This post was not written by AI. Just emotionally influenced by one.
Remember when AI was supposed to simplify our lives? Automate our tasks? Enhance productivity?
Yeah. Now I can’t tell if my resume is real, my face is real, or my thoughts are mine or ChatGPT’s third cousin.
So here we are — thriving in the uncanny valley, clutching our algorithm-approved iced coffees and whispering, “I am not a prompt.”
🧠 My Thoughts, Curated by AI
Before AI:
- I had opinions.
- I used words like “meh” and “vibe.”
After AI:
- I write emails that sound like press releases.
- Every journal entry reads like it wants to win a Pulitzer.
“I asked ChatGPT to write my dating profile. Now I’m in a relationship with someone who thinks I read 3 books a week.”
How I know I’m cooked:
- I say “optimize” in casual conversation.
- I labeled my own emotions “vibes with low engagement.”
📸 My Face, But Make It AI
AI filter logic:
- Removes all pores
- Adds vibes
- Replaces bone structure with Pinterest boards
“That’s not a filter. That’s a digital witness protection program.”
Current dilemma:
- Can’t use a real selfie anymore because people expect me to look like a cartoon CEO.
Solution:
- Add noise, vintage grain, and a tiny font that says “Don’t perceive me.”
See also: Subscription Fatigue — because I’m now paying $7.99/month to look like someone who drinks green juice.
🧾 Canva-Core Identity Crisis
I used to write resumes. Now I design my entire personality on Canva.
- Vision board? Yes.
- Vague wellness quote in sans serif? Obviously.
- Color-coded monthly affirmations? Required.
My entire career strategy:
- Upload PDF.
- Pray.
Fonts I trust more than people:
- Montserrat
- Lora Italic
- Literally anything that screams, “Hire me, but don’t talk to me.”
🔈 That’s Not My Voice
AI voicemail, 2025 edition:
“Hi, this is Avner! I’m currently offline but emotionally available. Please leave a message after the deep fake.”
Mom: “Why do you sound like a corporate ghost?”
Me: “Because I am one now.”
See also: Your Phone Battery Is Low and So Are You — if you’ve ever needed to emotionally recharge through airplane mode.
💬 Prompt Anxiety
I don’t have imposter syndrome. I have prompt paralysis.
Before AI:
- I asked dumb questions out loud.
Now:
- I phrase everything like a TED Talk.
“Sorry I took so long to respond. I was crafting a question with optimal output potential.”
Group chat energy now:
- Me: “Hey guys :)”
- Also me: [retypes it 17 times to avoid sounding robotic]
🖼️ The Pinterestification of My Soul
AI told me:
- I’m a “cozy minimalist with Scandinavian undertones.”
Reality:
- I live in chaos and mismatched socks.
My aesthetic according to algorithms:
- Beige
- Calm
- Candle
Me in real life:
- Unplugged air fryer
- Emotional clutter
- A hoodie that smells like productivity panic
See also: Girl Dinner, Boy Math & Other Things That Don’t Add Up — for more logic-defying life choices.
⚡ Quickfire: My AI Spiral
- Used ChatGPT to plan my week. Now I have 18 goals and no serotonin.
- Mid-text, I think: “Would AI say it better?”
- Told an AI to design my apartment. Now I’m afraid to sit anywhere.
- I’ve started rating real-life conversations as “mid-output.”
- Autocorrect keeps changing “help” to “hell.” It’s probably right.
- My lock screen says: “Curated by algorithms.

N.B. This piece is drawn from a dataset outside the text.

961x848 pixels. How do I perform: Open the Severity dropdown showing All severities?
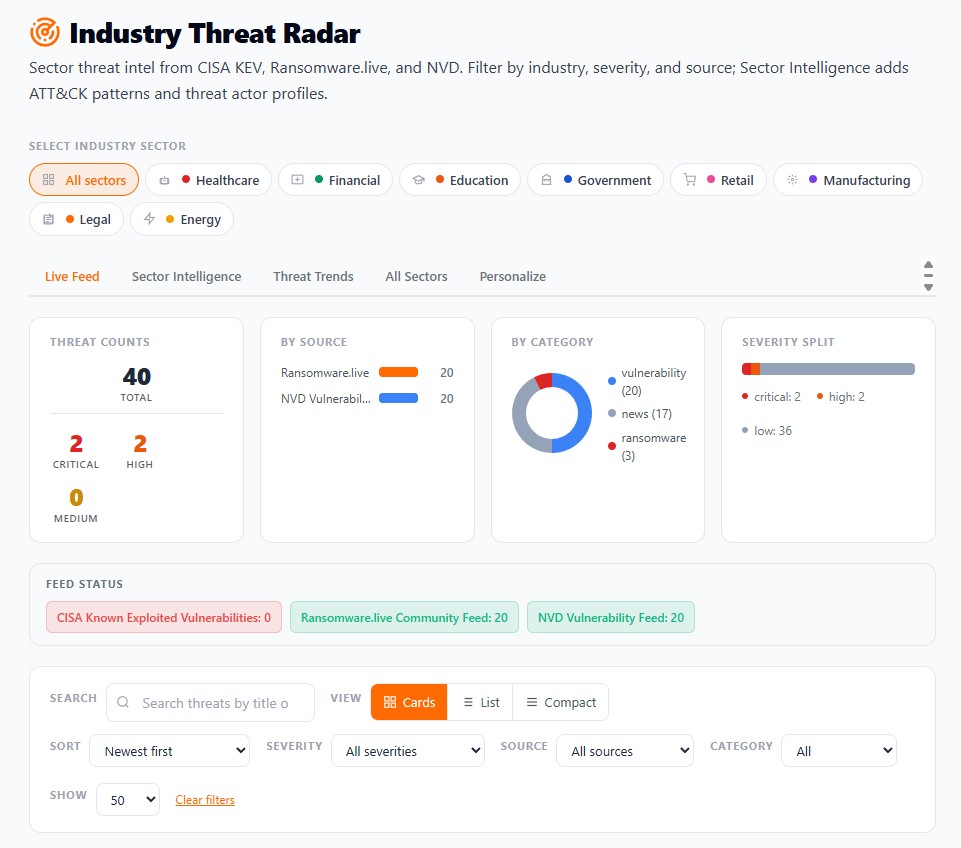click(407, 750)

Powered by vibes.”
- I asked for career advice. It gave me a brand identity.
- I generated my own affirmations. I don’t believe them.

🎤 Final Thought: I’m Not a Prompt, I’m a Person
It’s fine. I’m fine. We’re all fine.
Just remember — if your attention span has been destroyed, your confidence is copy-pasted, and your to-do list is a prompt away from an existential crisis… you’re not alone.
You’re just a little too online.
“AI didn’t ruin my life. It just made it weirdly well-formatted.”